Full Disclosure: Hardened-PHP Project www.hardened-php.net -= Security Advisory =- Advisory: libcurl URL Parsing Vulnerability Release Date: 2005/12/07 Last Modified: 2005/12/07 Author: Stefan Esser [sesser@hardened-php.net] Application: Curl <= 7.15.0 libcurl <= 7.15.0 Severity: When (lib)Curl tries to parse a certain kind of malformed URLs this leads to a heap overflow Risk: Low Vendor Status: Vendor has released an updated version References: http://www.hardened-php.net/advisory_242005.109.html Overview: libcurl is a free and easy-to-use client-side URL transfer library, supporting FTP, FTPS, TFTP, HTTP, HTTPS, GOPHER, TELNET, DICT, FILE and LDAP. libcurl supports HTTPS certificates, HTTP POST, HTTP PUT, FTP uploading, HTTP form based upload, proxies, cookies, user+password authentication (Basic, Digest, NTLM, Negotiate, Kerberos4), file transfer resume, http proxy tunneling and more! During a quick scan of the URL parsing code within libcurl, it was discovered, that certain malformed URLs trigger an off-by-one(two) bufferoverflow. This may lead to unintended arbitrary code execution. Because the attacker must be able to force curl to load such an URL, which is not possible through a HTTP redirect, the impact is low. However a local attacker might use this vulnerability to break out of safe_mode/open_basedir restrictions when PHP is compiled with libcurl support.
Alastair please advise and patch as necessary.
*** Bug 114729 has been marked as a duplicate of this bug. ***
advisory from author: http://curl.haxx.se/docs/adv_20051207.html
curl-7.15.1.ebuild added dev-python/pycurl-7.15.1 not added yet - no upstream version. please watch out for bug 100616 curl_off_t... configure: error: cannot compute sizeof (curl_off_t) and bug 111555 (self test errors - 253 and 255 failed for me but they failed in previous version too)

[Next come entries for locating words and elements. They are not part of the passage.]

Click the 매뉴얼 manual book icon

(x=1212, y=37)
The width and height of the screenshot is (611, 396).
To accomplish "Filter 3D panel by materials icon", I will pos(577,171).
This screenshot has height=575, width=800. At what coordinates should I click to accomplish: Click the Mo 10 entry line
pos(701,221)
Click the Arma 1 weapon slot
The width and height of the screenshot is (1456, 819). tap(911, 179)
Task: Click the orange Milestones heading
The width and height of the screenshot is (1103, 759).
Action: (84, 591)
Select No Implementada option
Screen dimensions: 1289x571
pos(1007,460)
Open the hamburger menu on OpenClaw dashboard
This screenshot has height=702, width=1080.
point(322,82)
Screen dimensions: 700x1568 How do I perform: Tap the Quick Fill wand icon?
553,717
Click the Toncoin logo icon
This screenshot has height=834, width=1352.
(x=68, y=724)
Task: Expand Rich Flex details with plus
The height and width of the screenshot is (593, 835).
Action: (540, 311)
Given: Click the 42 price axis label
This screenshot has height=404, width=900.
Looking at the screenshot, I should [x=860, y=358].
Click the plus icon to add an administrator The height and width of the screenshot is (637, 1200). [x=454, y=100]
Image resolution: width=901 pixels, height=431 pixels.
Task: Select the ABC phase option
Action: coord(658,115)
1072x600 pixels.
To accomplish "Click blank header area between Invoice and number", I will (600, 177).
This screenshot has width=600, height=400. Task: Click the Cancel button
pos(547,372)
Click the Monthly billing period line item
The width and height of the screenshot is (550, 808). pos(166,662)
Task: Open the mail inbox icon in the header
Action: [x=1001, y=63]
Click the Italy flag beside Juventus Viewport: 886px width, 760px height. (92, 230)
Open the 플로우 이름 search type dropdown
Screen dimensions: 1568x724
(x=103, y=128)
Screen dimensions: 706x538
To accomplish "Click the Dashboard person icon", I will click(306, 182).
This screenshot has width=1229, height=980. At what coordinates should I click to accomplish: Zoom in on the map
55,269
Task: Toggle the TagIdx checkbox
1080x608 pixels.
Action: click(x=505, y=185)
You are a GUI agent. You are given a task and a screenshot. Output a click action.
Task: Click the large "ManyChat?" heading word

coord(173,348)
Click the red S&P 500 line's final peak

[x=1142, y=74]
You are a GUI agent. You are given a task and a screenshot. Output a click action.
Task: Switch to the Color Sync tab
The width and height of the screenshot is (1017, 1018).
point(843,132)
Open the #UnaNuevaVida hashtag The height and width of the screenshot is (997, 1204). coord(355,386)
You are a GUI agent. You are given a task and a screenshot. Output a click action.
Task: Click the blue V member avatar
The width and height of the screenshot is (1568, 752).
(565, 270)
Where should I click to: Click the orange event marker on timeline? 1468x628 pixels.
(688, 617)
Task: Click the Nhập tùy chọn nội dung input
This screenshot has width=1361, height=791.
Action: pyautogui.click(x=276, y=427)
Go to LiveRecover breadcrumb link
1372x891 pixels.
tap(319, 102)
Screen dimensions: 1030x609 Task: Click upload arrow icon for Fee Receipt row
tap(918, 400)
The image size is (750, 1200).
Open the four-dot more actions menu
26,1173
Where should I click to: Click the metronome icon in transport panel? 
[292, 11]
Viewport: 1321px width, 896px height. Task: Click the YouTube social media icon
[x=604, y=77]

curl-7.15.1 stable on ppc64. waiting for dev-python/pycurl-7.15.1 to be fixed before removing from CC.
ppc, hppa done
Forgot about pycurl
Did alpha for net-misc/curl, waiting for dev-python/pycurl to be fixed. Cheers, Ferdy
sparc stable. i can assume we'll be recalled when pycurl is in, so CC removing us to avoid noise (and maybe it'll even be on another bug!).
Yes, it will be another bug for pycurl. Opening it right now.
Removing stable arches, pycurl will be handled at bug 115524.
amd64 done.
stable on x86
GLSA 200512-09 arm ia64 mips s390 should probably mark stable to benefit from GLSA
mips stable.
What about other packages which ship with their own version of libcurl? According to http://www.heise.de/newsticker/meldung/70926 (sorry, German only) the official OpenOffice 2.01 builds are vulnerable, which affects app-office/openoffice-bin-2.01. Furthermore also app-text/acroread-7.0.1.1 ships with an old version of libcurl and might be affected as well.
There is a new bug for OpenOffice 2.0.2 (bug #126433). Not sure about Acrobat Reader atm, but the latest stable version in portage is 7.0.5-r2 and i currently cant find any info that this version is vulnerable.